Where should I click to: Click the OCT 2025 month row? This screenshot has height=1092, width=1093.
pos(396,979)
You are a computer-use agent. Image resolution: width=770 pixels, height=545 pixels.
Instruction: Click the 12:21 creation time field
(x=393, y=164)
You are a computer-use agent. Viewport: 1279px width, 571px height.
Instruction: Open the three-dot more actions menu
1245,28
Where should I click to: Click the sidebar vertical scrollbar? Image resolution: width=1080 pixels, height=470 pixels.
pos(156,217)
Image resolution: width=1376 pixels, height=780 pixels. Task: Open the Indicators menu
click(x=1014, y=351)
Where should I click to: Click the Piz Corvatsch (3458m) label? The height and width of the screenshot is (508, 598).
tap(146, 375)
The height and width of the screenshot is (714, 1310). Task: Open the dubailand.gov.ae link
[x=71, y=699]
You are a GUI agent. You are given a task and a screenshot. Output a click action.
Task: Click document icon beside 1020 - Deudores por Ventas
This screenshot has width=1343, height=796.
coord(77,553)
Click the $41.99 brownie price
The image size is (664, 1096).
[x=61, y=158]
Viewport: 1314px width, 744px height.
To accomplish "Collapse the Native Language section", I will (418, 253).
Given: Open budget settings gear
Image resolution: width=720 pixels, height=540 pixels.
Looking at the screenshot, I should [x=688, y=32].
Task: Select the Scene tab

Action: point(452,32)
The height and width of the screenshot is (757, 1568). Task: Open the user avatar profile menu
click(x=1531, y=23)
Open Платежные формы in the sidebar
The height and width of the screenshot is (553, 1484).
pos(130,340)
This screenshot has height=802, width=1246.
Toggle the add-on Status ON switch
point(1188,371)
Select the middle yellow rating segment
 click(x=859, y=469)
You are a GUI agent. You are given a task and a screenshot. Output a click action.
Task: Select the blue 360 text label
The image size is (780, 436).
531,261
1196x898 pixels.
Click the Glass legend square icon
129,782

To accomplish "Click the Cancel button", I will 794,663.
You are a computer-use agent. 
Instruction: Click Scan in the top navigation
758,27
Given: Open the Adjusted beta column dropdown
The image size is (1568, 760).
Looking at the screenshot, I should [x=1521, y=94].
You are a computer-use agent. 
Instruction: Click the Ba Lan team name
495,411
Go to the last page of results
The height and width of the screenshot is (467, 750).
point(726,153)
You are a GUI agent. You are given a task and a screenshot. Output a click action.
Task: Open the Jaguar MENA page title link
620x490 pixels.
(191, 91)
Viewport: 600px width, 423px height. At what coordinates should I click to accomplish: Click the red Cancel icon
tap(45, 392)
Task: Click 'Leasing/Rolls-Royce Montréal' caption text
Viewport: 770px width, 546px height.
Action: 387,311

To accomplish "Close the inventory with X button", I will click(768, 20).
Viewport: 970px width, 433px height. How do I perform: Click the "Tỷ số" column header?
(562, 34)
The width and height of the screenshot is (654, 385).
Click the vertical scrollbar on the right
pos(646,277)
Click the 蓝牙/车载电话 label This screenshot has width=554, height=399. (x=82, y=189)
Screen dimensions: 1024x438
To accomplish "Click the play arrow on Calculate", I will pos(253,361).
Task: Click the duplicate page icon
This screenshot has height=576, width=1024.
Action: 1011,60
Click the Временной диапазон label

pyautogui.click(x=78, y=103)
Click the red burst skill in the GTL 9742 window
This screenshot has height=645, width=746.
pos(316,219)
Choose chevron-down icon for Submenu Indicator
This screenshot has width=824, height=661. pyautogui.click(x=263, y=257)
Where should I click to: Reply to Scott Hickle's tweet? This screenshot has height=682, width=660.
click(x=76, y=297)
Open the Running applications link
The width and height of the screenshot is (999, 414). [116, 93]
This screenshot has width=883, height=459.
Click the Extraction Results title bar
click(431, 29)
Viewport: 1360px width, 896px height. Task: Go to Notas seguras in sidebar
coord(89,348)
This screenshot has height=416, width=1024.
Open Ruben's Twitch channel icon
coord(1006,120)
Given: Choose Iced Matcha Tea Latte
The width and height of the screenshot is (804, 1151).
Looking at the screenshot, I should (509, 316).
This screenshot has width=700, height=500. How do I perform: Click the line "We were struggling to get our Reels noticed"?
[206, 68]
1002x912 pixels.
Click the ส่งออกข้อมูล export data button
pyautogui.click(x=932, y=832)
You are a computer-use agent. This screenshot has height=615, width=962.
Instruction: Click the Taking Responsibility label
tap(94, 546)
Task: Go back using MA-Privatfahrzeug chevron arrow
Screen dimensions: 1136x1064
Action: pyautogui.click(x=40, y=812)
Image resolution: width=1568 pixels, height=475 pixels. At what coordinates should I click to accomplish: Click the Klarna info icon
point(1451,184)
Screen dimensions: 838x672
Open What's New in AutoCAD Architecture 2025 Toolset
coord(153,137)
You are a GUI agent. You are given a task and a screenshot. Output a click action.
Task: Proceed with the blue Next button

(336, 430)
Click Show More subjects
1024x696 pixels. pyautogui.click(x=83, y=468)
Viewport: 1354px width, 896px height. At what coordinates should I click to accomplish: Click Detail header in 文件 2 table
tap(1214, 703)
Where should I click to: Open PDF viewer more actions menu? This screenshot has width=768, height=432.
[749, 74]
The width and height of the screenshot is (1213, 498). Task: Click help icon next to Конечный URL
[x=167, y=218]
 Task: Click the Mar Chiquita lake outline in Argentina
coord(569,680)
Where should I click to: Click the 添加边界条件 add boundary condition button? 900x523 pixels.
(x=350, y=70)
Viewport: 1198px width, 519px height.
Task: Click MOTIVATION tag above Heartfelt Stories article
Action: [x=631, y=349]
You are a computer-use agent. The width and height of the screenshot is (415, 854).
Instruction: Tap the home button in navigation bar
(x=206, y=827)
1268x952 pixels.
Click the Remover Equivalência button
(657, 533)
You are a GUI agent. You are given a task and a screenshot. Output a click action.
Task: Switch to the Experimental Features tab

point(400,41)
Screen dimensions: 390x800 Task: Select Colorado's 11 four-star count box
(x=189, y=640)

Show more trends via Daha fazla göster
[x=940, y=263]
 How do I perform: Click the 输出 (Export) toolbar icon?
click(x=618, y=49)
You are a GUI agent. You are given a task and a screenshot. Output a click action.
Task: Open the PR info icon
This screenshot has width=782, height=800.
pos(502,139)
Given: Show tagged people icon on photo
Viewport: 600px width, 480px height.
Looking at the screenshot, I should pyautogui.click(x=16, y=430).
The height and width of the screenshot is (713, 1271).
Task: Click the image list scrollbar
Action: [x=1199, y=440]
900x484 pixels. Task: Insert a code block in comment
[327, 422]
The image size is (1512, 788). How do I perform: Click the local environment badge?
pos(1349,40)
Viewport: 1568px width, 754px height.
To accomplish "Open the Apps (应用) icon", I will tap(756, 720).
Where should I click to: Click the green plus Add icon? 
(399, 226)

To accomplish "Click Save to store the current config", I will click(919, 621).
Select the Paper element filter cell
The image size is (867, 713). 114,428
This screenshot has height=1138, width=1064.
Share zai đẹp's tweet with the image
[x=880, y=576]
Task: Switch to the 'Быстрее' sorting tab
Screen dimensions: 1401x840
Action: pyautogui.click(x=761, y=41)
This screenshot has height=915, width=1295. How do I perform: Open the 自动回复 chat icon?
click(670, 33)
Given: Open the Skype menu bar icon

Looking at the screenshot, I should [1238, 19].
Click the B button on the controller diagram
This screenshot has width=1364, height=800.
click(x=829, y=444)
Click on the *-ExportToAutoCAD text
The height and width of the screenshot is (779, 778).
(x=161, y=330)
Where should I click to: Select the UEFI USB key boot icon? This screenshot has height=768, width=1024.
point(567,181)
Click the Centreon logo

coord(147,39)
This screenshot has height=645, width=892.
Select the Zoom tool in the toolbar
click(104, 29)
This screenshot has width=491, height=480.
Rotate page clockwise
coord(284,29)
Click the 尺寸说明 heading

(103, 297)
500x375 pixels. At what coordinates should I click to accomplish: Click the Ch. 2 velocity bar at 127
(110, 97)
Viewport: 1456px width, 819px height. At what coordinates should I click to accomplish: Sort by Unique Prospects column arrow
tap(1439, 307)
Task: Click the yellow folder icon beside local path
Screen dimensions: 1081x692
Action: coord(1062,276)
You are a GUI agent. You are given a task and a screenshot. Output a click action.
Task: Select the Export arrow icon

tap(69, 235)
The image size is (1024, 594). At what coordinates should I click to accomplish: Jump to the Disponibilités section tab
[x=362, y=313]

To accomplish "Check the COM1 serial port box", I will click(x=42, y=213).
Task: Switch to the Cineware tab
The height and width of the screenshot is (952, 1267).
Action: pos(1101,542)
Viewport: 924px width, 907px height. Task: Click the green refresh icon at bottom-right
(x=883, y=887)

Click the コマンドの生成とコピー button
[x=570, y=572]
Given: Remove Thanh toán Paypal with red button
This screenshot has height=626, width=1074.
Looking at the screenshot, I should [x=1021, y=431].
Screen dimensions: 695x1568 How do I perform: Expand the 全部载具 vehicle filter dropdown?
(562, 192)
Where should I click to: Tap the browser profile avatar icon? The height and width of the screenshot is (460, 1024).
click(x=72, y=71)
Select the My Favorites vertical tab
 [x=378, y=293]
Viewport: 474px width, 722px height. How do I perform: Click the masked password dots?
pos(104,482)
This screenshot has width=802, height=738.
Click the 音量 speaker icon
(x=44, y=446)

▶ **Goal of the exercise**:
Copy the records above exactly, starting at the line that contains "This screenshot has width=802, height=738." and ending at the last line, and leave out all earlier lines.

▶ **Answer to this task**:
This screenshot has width=802, height=738.
Click the 音量 speaker icon
(x=44, y=446)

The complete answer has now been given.